Un nome importante come quello di Djokovic è in grado di smuovere il mondo con una parola. A farne le spese è stato Sinner: ha digerito un boccone amaro.
L’ultimo mese di Jannik Sinner è stato un paradosso vivente: una marcia gloriosa sul campo, accompagnata però da un’eco mediatica sempre più aspra. Se il tennis ha certificato che l’altoatesino oggi è, per continuità e completezza, il giocatore più dominante del circuito, il mondo esterno ha continuato a ricordargli che non esiste vittoria capace di mettere a tacere completamente le polemiche.
È stato Novak Djokovic, come spesso accade quando la quiete sembra consolidata, a riaprire la ferita.
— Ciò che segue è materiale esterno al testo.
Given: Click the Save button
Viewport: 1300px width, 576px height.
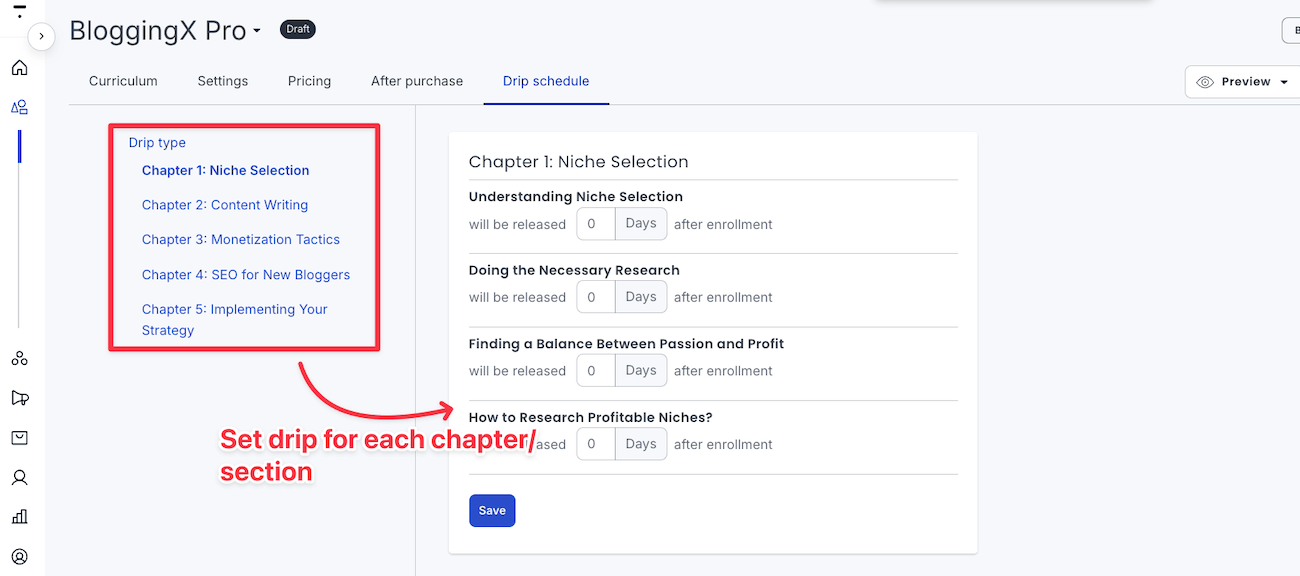Looking at the screenshot, I should coord(492,510).
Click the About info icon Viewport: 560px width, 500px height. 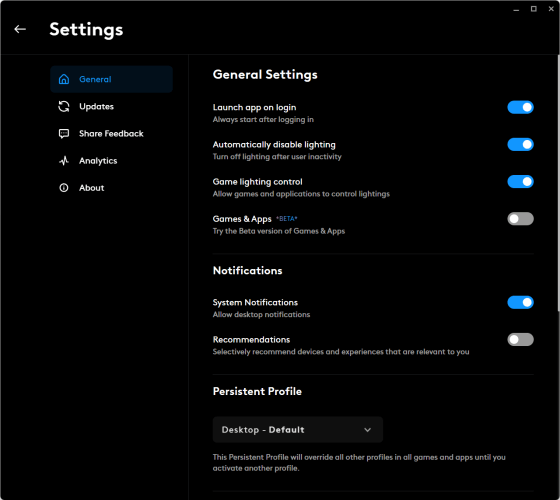(x=64, y=188)
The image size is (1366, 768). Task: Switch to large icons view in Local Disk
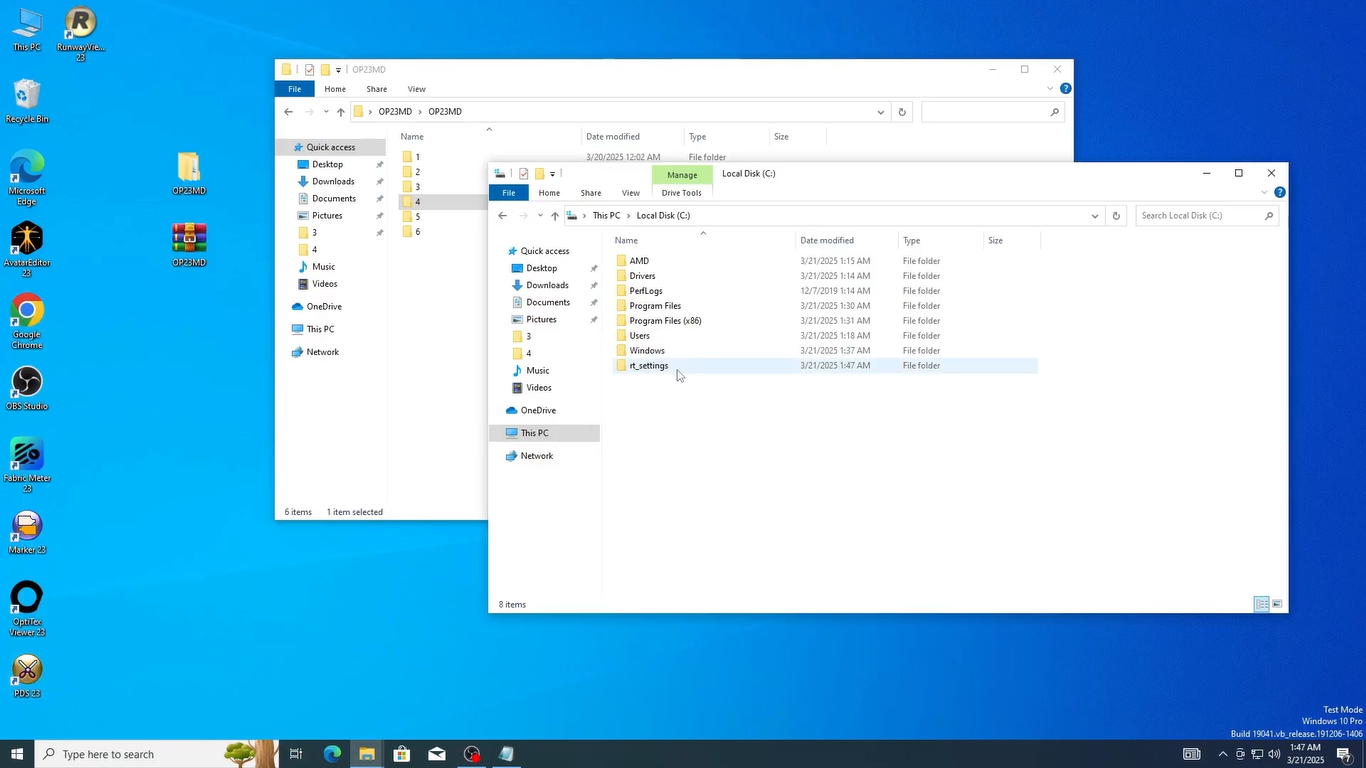click(x=1277, y=604)
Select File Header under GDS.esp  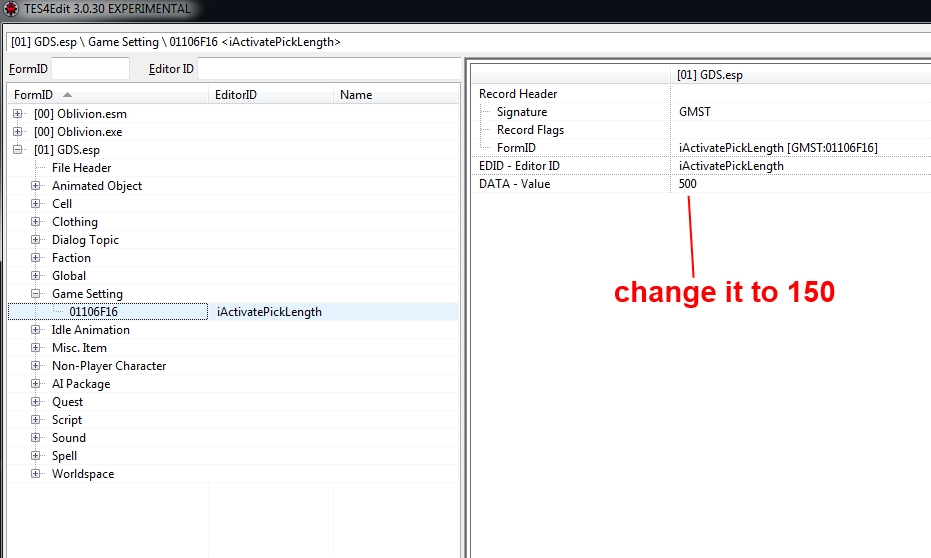(81, 168)
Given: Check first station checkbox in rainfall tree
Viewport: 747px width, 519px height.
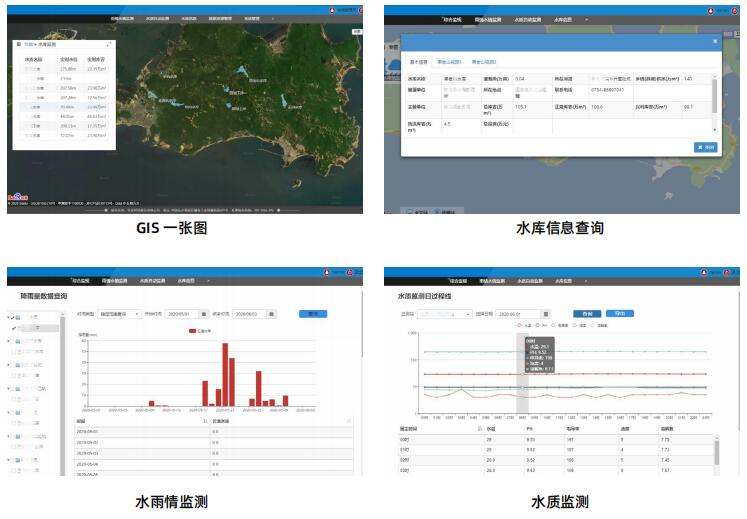Looking at the screenshot, I should pos(14,327).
Il serbo, mai incline alla diplomazia quando sente il terreno vibrare sotto i piedi, è tornato a parlare del caso clostebol, insinuando che Sinner avrebbe goduto – a suo dire – di un trattamento preferenziale, diverso da quello riservato ad altri colleghi. Una tesi già smentita dai documenti dell’ITIA ma che, se ripetuta da un fuoriclasse dell’impatto mediatico del serbo, riesce sempre a trovare nuova trazione.
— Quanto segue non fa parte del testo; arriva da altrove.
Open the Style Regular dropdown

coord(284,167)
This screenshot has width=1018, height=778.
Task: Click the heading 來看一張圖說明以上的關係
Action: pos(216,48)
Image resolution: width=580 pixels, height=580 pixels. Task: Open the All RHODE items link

Eppure Sinner, come ormai ci ha abituato, risponde nella forma più spiazzante e difficile da attaccare: con il silenzio. Mentre Djokovic evoca ombre del passato e riporta a galla sospetti che lo sport aveva già archiviato, Jannik continua a fare ciò che per lui conta davvero: dedicarsi alla famiglia, agli affetti, alla normalità che in stagione può permettersi solo a sprazzi. È una strategia comunicativa semplice, quasi disarmante, ma tremendamente efficace per chi vuole sottrarsi al gioco delle provocazioni. Il punto, però, è un altro, che Djokovic parli ancora del clostebol e che altri colleghi gli facciano eco non è solo una questione di opinioni. Il sospetto crescente è che proprio questa corrente di diffidenza subliminale abbia contribuito a uno dei rari torti sportivi subiti da Sinner negli ultimi mesi. Perché la sensazione è che, dietro le scelte dell’ATP nelle ultime ore, ci siano mani e giudizi che arrivano direttamente dallo spogliatoio del circuito.
Gli ATP Awards ignorano Sinner: l’ombra del clostebol pesa ancora
L’ATP ha pubblicato la lista dei candidati ai premi di fine stagione. E ancora una volta – come già accaduto l’anno scorso – Jannik Sinner non compare tra i nomi scelti per alcuni dei riconoscimenti più prestigiosi. Un’assenza che stride con i risultati ottenuti dall’azzurro, un 2025 che lo ha visto sollevare trofei, imporsi su tutte le superfici e dominare in quasi ogni torneo disputato. A sorprendere non è solo l’esclusione in sé, quanto il contesto. Tra i candidati allo Stefan Edberg Sportsmanship Award, premio che dovrebbe celebrare eleganza, correttezza e integrità, figura Carlos Alcaraz, assieme ai soliti noti Ruud, Dimitrov e Auger-Aliassime. Non Sinner, che pure nel 2023 era stato tra i finalisti. Ma dopo l’esplosione del caso clostebol, il suo nome è misteriosamente scomparso dalle liste.

La scelta appare tutt’altro che casuale, e il retropensiero è ormai evidente: il caso, pur chiuso dalle istituzioni competenti, continua a pesare nei corridoi del circuito. Non perché ci siano dubbi fondati, ma perché i voti degli ATP Awards arrivano da due categorie precise: giornalisti e soprattutto giocatori. Ed è proprio qui che affiora l’amarezza più grande. Se davvero l’esclusione nasce da un sentimento di diffidenza, o peggio ancora di invidia, ciò che colpisce non è il premio mancato, ma l’atteggiamento del mondo che dovrebbe conoscere a fondo la vicenda. Sinner, come sempre, incasserà con grazia. Non protesterà, non polemizzerà, non si lascerà trascinare nel confronto diretto. Ma l’episodio lascia un retrogusto amaro, perché il miglior giocatore degli ultimi mesi, quello che ha nobilitato il tennis italiano come nessuno prima, viene giudicato non per ciò che fa in campo, ma per ciò che altri hanno voluto raccontare. Il 2025 di Jannik resta straordinario e quantomeno la Volpe Rossa potrà godersi la candidatura dei suoi due coach – Cahill e Vagnozzi – come migliori allenatori dell’anno (e ci mancherebbe).